--- PROVIDED MATERIAL Enclosed Below ---

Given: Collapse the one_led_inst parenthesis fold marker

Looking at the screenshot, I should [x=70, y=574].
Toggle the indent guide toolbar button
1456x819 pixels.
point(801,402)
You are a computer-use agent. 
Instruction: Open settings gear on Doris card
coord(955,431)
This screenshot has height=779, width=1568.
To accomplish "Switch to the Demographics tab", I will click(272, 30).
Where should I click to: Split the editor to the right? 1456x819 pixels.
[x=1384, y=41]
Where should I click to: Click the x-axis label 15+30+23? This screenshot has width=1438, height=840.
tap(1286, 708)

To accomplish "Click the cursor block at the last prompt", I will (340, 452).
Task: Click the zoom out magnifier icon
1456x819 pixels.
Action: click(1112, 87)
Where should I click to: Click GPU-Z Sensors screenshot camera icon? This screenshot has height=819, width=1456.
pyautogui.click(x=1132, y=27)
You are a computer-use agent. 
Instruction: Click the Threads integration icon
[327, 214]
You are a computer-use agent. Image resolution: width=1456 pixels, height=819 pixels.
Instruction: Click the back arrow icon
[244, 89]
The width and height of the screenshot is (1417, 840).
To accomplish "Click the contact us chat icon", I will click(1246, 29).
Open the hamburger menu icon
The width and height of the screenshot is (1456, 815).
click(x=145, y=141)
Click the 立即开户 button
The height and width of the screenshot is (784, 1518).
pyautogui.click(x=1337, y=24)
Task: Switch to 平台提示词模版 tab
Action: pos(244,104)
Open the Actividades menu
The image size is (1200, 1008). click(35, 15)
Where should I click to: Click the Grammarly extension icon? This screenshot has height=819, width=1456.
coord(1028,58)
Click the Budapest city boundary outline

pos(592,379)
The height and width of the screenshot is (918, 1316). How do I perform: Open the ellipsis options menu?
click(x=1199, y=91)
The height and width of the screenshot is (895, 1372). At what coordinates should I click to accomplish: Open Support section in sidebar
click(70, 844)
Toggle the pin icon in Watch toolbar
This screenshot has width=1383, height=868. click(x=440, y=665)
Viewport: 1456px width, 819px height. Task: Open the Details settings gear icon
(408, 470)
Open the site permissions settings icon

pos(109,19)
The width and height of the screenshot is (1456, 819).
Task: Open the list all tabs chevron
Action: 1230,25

--- End of Enclosed PROVIDED MATERIAL ---

**ASSIGNMENT**
Your task is to quote the listing above word for word.

**SOLUTION FOR THIS TASK**
Given: Collapse the one_led_inst parenthesis fold marker

Looking at the screenshot, I should [x=70, y=574].
Toggle the indent guide toolbar button
1456x819 pixels.
point(801,402)
You are a computer-use agent. 
Instruction: Open settings gear on Doris card
coord(955,431)
This screenshot has height=779, width=1568.
To accomplish "Switch to the Demographics tab", I will click(272, 30).
Where should I click to: Split the editor to the right? 1456x819 pixels.
[x=1384, y=41]
Where should I click to: Click the x-axis label 15+30+23? This screenshot has width=1438, height=840.
tap(1286, 708)

To accomplish "Click the cursor block at the last prompt", I will (340, 452).
Task: Click the zoom out magnifier icon
1456x819 pixels.
Action: click(1112, 87)
Where should I click to: Click GPU-Z Sensors screenshot camera icon? This screenshot has height=819, width=1456.
pyautogui.click(x=1132, y=27)
You are a computer-use agent. 
Instruction: Click the Threads integration icon
[327, 214]
You are a computer-use agent. Image resolution: width=1456 pixels, height=819 pixels.
Instruction: Click the back arrow icon
[244, 89]
The width and height of the screenshot is (1417, 840).
To accomplish "Click the contact us chat icon", I will click(1246, 29).
Open the hamburger menu icon
The width and height of the screenshot is (1456, 815).
click(x=145, y=141)
Click the 立即开户 button
The height and width of the screenshot is (784, 1518).
pyautogui.click(x=1337, y=24)
Task: Switch to 平台提示词模版 tab
Action: pos(244,104)
Open the Actividades menu
The image size is (1200, 1008). click(35, 15)
Where should I click to: Click the Grammarly extension icon? This screenshot has height=819, width=1456.
coord(1028,58)
Click the Budapest city boundary outline

pos(592,379)
The height and width of the screenshot is (918, 1316). How do I perform: Open the ellipsis options menu?
click(x=1199, y=91)
The height and width of the screenshot is (895, 1372). At what coordinates should I click to accomplish: Open Support section in sidebar
click(70, 844)
Toggle the pin icon in Watch toolbar
This screenshot has width=1383, height=868. click(x=440, y=665)
Viewport: 1456px width, 819px height. Task: Open the Details settings gear icon
(408, 470)
Open the site permissions settings icon

pos(109,19)
The width and height of the screenshot is (1456, 819).
Task: Open the list all tabs chevron
Action: 1230,25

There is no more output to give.